- **Requirement**:
Find the lines holding the string "number" in the data, then copy all of them.

- **The data**:
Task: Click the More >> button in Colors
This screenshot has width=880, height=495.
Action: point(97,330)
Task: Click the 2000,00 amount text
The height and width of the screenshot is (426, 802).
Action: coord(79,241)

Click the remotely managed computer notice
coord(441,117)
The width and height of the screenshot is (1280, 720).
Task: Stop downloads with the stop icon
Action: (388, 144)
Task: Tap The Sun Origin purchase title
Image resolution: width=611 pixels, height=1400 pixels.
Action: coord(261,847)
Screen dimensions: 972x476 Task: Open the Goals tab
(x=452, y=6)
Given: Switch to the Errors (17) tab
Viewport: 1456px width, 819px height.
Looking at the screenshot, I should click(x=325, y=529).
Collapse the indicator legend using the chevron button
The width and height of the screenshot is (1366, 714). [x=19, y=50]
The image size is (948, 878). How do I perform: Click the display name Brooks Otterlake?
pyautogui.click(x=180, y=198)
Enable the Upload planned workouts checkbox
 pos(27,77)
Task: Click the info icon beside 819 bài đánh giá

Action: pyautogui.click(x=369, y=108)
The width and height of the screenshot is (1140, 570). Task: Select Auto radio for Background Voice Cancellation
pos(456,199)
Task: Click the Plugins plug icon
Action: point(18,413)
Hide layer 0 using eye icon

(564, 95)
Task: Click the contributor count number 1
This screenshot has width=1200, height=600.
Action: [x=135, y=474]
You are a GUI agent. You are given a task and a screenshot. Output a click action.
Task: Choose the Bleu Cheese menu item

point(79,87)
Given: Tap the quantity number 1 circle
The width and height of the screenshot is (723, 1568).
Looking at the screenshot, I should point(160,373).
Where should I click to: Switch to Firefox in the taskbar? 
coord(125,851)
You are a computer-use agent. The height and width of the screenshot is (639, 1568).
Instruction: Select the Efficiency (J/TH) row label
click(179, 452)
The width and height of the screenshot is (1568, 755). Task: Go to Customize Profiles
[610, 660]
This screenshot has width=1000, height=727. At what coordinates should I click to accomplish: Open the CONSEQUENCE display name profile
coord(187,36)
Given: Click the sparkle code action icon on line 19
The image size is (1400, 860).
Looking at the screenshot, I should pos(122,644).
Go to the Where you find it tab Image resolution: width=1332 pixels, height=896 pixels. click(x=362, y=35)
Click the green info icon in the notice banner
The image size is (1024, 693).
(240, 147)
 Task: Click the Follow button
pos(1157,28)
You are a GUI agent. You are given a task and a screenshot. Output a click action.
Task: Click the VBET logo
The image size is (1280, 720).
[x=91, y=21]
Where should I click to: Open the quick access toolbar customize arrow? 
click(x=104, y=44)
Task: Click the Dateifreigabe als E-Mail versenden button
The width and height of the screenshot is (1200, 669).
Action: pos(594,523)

- **Worked solution**:
Task: Click the contributor count number 1
Given: Tap the quantity number 1 circle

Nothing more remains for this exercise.